**EXERCISE REQUIREMENTS:** Some entries follow. Reproduce exactly the lines starting at the one with "Cookie Policy (210, 605)" and stopping after the one with "Privacy Policy (321, 279)".

**EXERCISE MATERIALS:**
- - -

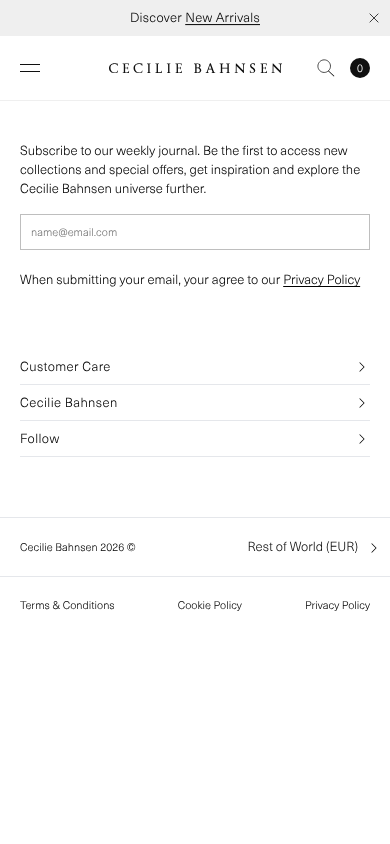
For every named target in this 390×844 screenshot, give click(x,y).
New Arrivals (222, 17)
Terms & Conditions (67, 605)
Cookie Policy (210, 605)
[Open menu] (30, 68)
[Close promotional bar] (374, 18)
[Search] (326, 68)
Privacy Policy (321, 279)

- - -

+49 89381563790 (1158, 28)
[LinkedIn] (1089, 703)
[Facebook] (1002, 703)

- - -

**RESULT:**
Cookie Policy (210, 605)
[Open menu] (30, 68)
[Close promotional bar] (374, 18)
[Search] (326, 68)
Privacy Policy (321, 279)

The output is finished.